Mapping Your Market with AI-Assisted Research

Before you build, you must see clearly — AI turns hours of market-scanning into structured insight in minutes.

When Calendly founder Tope Awotona launched his scheduling tool in 2013, he had spent months manually researching the market — reading forums, cold-calling salespeople, tabulating survey responses. The process consumed more time than building the initial product. A decade later, solo founders using AI tools report compressing equivalent research cycles from six to eight weeks down to four to six days. The data-gathering infrastructure that once required a team of analysts now fits inside a prompt window.

The shift is not about replacing judgment. It is about eliminating the grunt work so that judgment — yours — can focus on interpretation rather than collection.

What "Market Research" Actually Means for a Solo Founder

Institutional market research involves primary surveys, focus groups, ethnographic observation, and syndicated data subscriptions costing tens of thousands of dollars. Solo founders cannot afford any of that. What they can do is synthetic research — combining AI-synthesized public data, targeted secondary source analysis, and rapid customer discovery interviews to build a serviceable picture of market size, structure, and dynamics.

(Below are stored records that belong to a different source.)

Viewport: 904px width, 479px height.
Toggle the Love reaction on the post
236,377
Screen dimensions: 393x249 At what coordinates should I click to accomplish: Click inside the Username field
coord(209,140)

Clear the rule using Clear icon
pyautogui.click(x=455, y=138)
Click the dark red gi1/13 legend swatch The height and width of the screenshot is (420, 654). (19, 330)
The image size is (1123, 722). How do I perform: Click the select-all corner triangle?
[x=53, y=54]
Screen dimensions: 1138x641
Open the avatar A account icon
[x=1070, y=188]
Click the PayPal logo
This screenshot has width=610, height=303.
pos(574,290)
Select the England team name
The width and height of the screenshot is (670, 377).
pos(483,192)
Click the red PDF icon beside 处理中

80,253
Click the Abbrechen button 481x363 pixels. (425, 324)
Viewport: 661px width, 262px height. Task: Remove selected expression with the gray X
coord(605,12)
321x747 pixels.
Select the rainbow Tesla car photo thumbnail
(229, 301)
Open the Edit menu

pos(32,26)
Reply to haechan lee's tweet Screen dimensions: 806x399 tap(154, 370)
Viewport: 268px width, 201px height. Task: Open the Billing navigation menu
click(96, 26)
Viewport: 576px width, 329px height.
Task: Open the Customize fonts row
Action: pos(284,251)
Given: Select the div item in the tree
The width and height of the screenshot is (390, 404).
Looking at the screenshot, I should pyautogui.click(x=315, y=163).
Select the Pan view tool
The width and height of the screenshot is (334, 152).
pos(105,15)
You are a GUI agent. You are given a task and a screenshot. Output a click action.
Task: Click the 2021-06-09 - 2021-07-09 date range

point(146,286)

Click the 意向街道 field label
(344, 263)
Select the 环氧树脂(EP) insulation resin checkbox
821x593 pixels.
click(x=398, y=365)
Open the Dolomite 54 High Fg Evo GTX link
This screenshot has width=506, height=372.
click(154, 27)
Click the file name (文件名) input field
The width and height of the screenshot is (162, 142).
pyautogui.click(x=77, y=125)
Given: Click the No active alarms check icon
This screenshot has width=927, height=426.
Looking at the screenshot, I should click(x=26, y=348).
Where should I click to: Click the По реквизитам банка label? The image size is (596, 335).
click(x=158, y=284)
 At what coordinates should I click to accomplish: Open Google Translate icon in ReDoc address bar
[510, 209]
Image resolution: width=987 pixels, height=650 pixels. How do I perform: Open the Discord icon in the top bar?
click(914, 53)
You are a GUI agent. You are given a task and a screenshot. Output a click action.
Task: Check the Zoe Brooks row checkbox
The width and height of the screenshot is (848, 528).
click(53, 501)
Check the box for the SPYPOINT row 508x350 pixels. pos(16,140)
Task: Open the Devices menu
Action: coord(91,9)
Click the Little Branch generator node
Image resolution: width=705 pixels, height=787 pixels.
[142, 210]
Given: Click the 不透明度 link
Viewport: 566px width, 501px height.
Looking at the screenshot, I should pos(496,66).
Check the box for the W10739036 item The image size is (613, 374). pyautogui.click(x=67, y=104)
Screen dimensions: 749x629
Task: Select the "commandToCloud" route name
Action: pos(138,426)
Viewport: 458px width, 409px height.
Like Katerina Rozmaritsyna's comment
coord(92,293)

The goal is not a 200-page McKinsey deck. The goal is a decision-quality understanding: enough to know whether to proceed, what to build first, and whom to target. AI accelerates every stage of that process.

Three questions structure solo founder market research: Who has the problem? (audience segmentation), How big is the problem? (market sizing), and How are they solving it today? (competitive landscape). AI tools are particularly powerful for the first and third questions.

AI-Powered Market Sizing: TAM, SAM, SOM

Total Addressable Market (TAM), Serviceable Addressable Market (SAM), and Serviceable Obtainable Market (SOM) are the three concentric circles of market sizing. The traditional approach involves pulling industry reports from IBISWorld or Statista, manually adjusting for geographic scope and product fit, and producing estimates with wide error bars.

With AI, you can prompt a model to synthesize publicly available industry data, derive bottom-up estimates from unit economics, and cross-check top-down figures against demographic sources — all in one conversation. The output is not a precise number; it is a triangulated range that is directionally reliable enough for early-stage decisions.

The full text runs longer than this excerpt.